Tuesday, December 25, 2012

Reality Check: Edited Version








We do not write in order to be understood;
we write in order to understand.
- C.S. Lewis








(Note: This is an edited version of the original post.)



Today, being Christmas morning, I want to take time to write a special Christmas blog entry.

In this post, I have included the events of the past weeks as a backdrop for what happened last night, Christmas Eve...written from my perspective.

Does anyone care to know?

Maybe you do. So dear blog friend, if you happen to find yourself reading my lines, I ask you to read on and keep me company...



I was in Manila for the last two weeks of November.

My last visit before the year ended, this two-week stay in Manila was brief but quite fruitful. Although I was sick when I arrived, the peaceful atmosphere of my father's home provided a healing environment for me, and within two days, my health was restored. Not only was I able to spend time with dear friends one on one, I was able to join the Christmas party of my CBSI friends whom I had just recently met in September during the six week Bible study module that I attended. I also had the opportunity to be at the funeral of Gina's mom, and in this way, was able to spend some time with Gina and Alberto and their family.

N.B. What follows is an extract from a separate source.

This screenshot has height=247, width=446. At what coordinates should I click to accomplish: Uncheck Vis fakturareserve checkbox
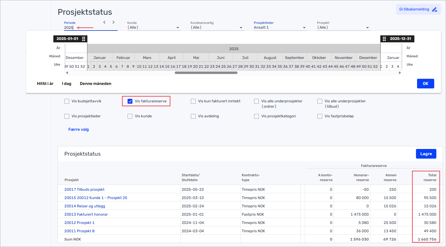coord(130,101)
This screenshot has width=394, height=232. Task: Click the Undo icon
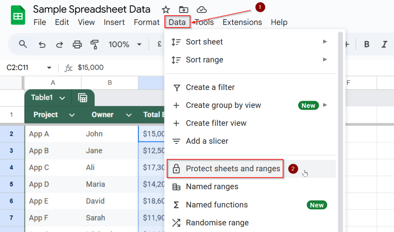coord(42,44)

Before I left, there was enough time for me to tend to our garden, as well as to apply a fresh coat of paint on our front gate. I was also able to buy all the Christmas gifts for every member of my family without rushing. I returned to Bacolod City on December 1 with a sense of accomplishment.

Upon arriving in my home city, we braced for tropical cyclone Bopha which was forecast to hit our islands by December 4. It was a Category 5 cyclone, and the weather news warned us that this was  no ordinary typhoon. The news of this typhoon reached us on the last day of November (Philippine time), a few hours after the Philippine ambassador to the United Nations cast a vote in favor of granting the Palestinians in Israel "non member or observer status" in the UN.

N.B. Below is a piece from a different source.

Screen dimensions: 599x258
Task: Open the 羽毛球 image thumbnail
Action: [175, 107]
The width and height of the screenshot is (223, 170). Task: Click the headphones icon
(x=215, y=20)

Many intercessors for Israel believe that there is a connection between these two events. Our country braced for the worst.

Three of us were scheduled to conduct an Ancient Paths seminar with the Impact World Tour and Cebu House of Prayer in Cebu City, located on another island in the central part of our country, on the same day (December 4) that Bopha was forecast to hit central Philippines. The typhoon hit the southern islands of our country with intensity, and left a sad story of destruction and devastation in its wake. However, as it was nearing our region, Bopha changed its course, veering toward the south of our island. Bacolod City, as well as Cebu City, were spared.

The seminar was well received, and we are grateful to God for the healing breakthroughs that we experienced.

We took the early flight back to Bacolod City on December 7.

My daughter Obedient One had arrived from Manila the night before; December 7 was her birthday.

It was a full day. Since this was the first time in six years that Obedient One was home on her birthday, my real desire was for our family to celebrate it in a special way. We ended up having a simple informal lunch at Pepe's Restaurant... not really the way I wanted it.

From lunch, my daughter and I went to the beauty parlor to have our hair done for Kristine's wedding that same afternoon. There was just enough time for us to rest a bit before having to get dressed.

Kristine's wedding was beautiful. There was overflowing food, and it was obvious that all the guests were having fun, but because I was up very early that day for our flight from Cebu, I really had very little energy left to enjoy it.

The next day, Obedient and I went  around town doing some errands together and also looking for special cakes and foodstuff that she wanted to buy before returning to Manila that evening.

After my daughter's brief two-day visit, I realized that there were only two more weeks left before Christmas. There were no more weddings to attend, no more seminars to conduct. I could now give my full attention to the home front. My garden needed a lot of attention, so did our home. The next two weeks were spent pruning, re-potting, weeding, scrubbing the stone floors in the garden, harvesting the compost, and cultivating the soil around the plants. Elijah's toys seem to have taken over our house, and for many days, his mom and I spent our days doing a general cleaning. In the meantime, we were also doing our Christmas shopping, and planning the Christmas menu. Our living room seat covers and quilts had to be washed. Rugs needed to be taken out to be aired and brushed clean.

Putting up the Christmas tree required me to do it in stages.

For several days, I prepared dozens of granola bars to give away as Christmas presents to my friends.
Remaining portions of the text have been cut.